───── The data
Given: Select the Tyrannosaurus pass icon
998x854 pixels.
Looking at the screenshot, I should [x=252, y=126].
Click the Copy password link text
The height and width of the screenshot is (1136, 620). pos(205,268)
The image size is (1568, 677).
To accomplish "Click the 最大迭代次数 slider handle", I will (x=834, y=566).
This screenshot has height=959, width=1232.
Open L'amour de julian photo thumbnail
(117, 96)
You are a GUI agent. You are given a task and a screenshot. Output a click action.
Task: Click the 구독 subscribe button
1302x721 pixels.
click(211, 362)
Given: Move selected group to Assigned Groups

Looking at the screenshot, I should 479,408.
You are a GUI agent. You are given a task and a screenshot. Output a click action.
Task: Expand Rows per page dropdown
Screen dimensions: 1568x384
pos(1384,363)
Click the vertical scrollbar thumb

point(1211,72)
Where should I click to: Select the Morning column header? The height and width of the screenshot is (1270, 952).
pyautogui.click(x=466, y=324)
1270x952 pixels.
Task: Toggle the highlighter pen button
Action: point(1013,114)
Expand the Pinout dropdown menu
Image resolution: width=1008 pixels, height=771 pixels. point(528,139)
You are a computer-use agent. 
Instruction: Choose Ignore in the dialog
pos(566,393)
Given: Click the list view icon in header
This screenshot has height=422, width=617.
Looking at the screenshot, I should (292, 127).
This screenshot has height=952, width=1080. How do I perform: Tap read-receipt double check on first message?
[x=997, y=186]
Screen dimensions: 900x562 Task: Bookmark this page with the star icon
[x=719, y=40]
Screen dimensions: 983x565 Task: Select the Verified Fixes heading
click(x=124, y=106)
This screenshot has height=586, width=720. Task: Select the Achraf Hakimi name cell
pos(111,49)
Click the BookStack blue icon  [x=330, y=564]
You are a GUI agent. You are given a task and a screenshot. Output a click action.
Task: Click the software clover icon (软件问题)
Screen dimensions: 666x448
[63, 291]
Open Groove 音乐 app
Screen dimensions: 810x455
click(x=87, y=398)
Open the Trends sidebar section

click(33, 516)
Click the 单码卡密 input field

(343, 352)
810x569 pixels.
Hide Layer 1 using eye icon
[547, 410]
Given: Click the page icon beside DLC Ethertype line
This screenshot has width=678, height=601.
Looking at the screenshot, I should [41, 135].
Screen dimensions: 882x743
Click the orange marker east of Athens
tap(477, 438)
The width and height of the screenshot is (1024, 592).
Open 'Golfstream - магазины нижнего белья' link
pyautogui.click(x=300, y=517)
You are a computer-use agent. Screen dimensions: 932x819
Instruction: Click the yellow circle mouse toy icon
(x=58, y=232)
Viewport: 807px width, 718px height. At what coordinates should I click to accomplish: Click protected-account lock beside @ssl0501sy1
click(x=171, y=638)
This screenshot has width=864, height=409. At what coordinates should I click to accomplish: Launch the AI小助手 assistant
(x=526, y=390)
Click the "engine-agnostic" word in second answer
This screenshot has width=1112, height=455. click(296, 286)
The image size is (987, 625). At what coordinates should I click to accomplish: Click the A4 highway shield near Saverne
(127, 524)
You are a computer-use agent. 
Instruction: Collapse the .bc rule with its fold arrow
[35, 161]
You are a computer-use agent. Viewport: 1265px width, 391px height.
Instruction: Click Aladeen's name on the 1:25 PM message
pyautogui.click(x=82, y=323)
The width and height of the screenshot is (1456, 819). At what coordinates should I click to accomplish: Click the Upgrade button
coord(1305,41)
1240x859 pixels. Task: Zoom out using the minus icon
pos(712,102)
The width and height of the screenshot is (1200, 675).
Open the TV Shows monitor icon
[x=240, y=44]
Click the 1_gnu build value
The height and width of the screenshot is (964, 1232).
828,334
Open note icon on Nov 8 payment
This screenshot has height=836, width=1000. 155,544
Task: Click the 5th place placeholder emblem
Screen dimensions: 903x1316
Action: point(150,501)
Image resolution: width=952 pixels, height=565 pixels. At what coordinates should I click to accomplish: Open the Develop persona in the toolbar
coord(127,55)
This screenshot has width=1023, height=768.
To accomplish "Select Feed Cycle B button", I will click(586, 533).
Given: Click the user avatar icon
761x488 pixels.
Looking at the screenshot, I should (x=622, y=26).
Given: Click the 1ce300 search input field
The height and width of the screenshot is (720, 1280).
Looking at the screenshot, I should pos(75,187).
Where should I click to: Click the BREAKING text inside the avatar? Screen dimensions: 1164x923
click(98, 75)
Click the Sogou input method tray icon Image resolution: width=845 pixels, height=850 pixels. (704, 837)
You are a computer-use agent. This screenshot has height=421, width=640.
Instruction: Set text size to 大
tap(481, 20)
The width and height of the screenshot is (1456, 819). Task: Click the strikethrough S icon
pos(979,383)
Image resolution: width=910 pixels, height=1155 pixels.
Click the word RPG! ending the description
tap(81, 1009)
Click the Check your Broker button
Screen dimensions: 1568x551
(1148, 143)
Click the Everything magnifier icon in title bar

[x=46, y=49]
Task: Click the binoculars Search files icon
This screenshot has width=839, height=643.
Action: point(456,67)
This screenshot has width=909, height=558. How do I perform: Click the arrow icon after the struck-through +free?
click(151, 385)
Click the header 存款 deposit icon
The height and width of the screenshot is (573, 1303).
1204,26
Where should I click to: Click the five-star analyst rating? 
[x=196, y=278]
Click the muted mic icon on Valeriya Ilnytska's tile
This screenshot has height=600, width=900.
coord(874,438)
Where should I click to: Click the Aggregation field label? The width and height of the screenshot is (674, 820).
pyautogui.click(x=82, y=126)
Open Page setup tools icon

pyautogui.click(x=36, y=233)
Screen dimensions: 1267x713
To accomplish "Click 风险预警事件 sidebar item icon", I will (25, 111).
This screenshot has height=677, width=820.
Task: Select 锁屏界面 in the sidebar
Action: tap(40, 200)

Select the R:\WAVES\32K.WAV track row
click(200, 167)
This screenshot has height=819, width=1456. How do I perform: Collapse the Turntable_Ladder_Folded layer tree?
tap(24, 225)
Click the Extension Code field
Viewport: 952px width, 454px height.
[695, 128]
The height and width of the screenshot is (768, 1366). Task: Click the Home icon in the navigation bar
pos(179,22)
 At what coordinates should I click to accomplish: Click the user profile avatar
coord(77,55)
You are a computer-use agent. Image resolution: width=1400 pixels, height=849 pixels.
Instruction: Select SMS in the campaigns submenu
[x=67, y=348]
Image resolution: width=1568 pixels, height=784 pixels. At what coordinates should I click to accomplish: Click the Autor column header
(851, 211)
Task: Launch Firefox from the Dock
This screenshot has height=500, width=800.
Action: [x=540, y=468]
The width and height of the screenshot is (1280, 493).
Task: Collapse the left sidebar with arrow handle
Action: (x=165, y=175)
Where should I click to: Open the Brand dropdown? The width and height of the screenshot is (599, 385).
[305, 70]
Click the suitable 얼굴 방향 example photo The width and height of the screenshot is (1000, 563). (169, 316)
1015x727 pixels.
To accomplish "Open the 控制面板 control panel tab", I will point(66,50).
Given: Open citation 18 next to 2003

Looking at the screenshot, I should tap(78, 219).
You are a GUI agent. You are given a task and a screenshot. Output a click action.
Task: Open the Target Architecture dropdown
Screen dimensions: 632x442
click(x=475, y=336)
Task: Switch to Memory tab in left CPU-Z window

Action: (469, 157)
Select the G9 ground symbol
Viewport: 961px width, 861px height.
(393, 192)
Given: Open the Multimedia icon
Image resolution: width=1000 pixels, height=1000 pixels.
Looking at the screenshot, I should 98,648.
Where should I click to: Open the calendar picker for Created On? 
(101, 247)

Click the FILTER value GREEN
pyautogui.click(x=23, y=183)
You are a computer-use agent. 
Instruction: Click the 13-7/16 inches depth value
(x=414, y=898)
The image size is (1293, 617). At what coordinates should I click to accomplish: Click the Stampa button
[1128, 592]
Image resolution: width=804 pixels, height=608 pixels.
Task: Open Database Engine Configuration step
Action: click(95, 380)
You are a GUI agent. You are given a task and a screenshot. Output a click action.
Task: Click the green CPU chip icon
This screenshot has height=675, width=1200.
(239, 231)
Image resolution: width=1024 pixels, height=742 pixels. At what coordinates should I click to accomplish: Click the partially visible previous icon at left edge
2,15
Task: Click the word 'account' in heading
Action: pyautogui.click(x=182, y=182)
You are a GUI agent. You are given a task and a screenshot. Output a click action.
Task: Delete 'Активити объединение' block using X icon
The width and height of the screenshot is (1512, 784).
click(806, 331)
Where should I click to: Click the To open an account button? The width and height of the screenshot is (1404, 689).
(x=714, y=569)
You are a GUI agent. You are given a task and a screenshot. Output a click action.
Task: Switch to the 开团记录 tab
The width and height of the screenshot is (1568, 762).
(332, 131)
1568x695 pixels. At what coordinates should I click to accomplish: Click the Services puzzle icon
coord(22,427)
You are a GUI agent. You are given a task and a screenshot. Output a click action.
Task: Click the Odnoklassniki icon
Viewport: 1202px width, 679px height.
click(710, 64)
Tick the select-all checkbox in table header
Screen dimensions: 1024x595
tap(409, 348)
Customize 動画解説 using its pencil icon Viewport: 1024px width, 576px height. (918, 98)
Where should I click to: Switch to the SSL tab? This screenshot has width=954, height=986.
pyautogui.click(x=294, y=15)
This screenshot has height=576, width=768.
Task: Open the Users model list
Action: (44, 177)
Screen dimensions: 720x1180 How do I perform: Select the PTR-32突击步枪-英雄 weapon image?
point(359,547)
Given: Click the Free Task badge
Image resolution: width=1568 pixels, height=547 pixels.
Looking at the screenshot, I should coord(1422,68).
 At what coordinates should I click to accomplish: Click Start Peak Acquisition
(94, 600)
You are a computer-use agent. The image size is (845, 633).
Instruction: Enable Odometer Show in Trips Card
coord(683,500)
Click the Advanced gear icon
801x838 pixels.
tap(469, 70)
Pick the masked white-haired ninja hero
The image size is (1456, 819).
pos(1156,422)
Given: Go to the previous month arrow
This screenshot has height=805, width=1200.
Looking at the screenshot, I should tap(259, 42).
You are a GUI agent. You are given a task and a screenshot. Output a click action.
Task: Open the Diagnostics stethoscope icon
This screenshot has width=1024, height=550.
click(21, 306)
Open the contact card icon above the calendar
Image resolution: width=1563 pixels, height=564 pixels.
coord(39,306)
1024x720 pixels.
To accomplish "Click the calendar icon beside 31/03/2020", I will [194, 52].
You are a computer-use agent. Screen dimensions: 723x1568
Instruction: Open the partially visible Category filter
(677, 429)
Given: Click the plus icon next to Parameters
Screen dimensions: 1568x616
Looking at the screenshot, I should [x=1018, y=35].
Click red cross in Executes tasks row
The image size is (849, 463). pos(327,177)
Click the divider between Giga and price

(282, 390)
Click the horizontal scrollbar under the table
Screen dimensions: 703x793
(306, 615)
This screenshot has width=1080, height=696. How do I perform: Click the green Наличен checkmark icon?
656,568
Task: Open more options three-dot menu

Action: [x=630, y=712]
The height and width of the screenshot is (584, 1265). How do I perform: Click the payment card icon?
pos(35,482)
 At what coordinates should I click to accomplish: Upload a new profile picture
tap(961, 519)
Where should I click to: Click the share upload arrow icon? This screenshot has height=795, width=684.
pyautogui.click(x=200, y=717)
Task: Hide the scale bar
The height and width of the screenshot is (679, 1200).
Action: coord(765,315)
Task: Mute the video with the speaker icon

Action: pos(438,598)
──────────
To be done: Retype the lines above exactly, from the first line through the line containing "The height and width of the screenshot is (1136, 620).".

Answer below:
Given: Select the Tyrannosaurus pass icon
998x854 pixels.
Looking at the screenshot, I should [x=252, y=126].
Click the Copy password link text
The height and width of the screenshot is (1136, 620). pos(205,268)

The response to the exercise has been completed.